▶ _ASSIGNMENT_
Would you transcribe exactly the lines from the one containing "Screen dimensions: 886x798" to the last line of the data below, both ends included, but none of the pictures?

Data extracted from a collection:
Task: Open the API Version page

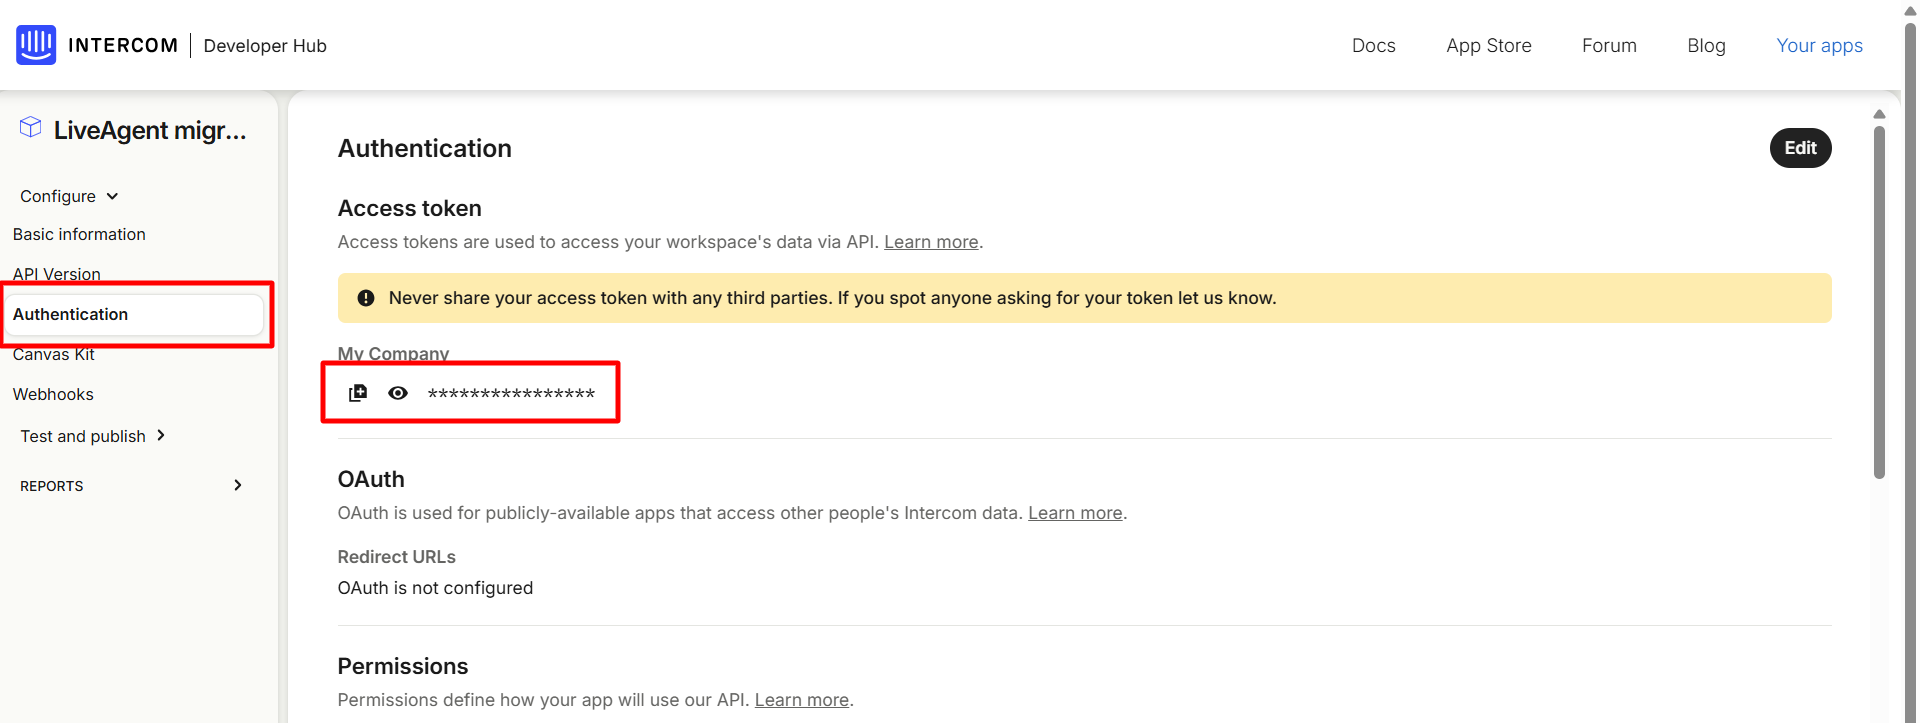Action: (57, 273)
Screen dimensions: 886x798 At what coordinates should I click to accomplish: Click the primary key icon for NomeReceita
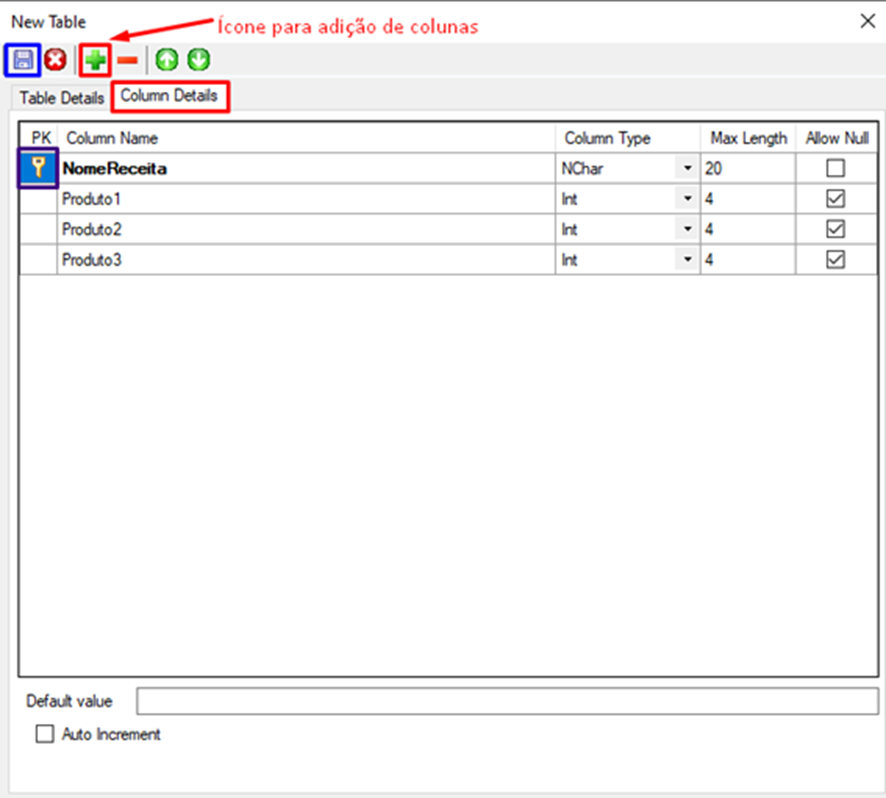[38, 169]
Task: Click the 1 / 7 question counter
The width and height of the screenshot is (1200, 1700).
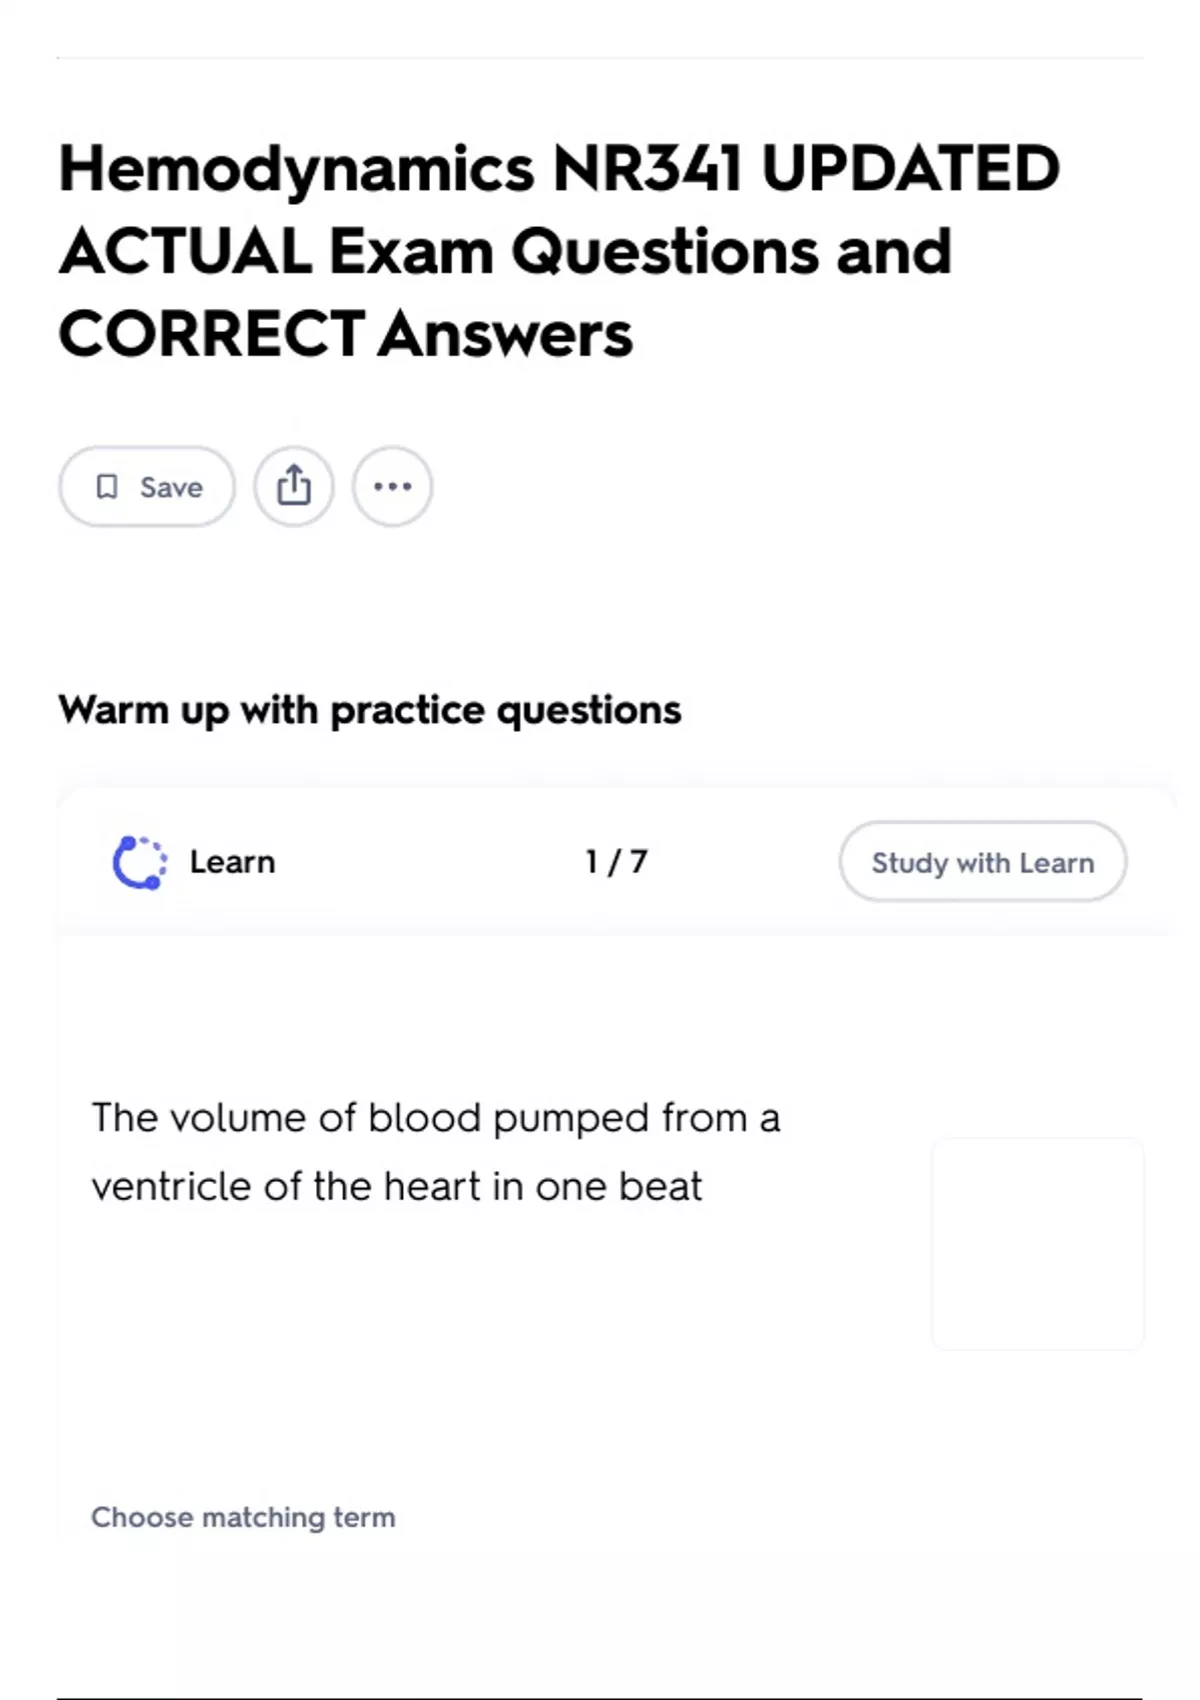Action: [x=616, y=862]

▶ _RESULT FOR THIS EXERCISE_
Screen dimensions: 886x798 At what coordinates should I click to accomplish: Click the primary key icon for NomeReceita
[38, 169]
Task: Click the 1 / 7 question counter
The width and height of the screenshot is (1200, 1700).
Action: [x=616, y=862]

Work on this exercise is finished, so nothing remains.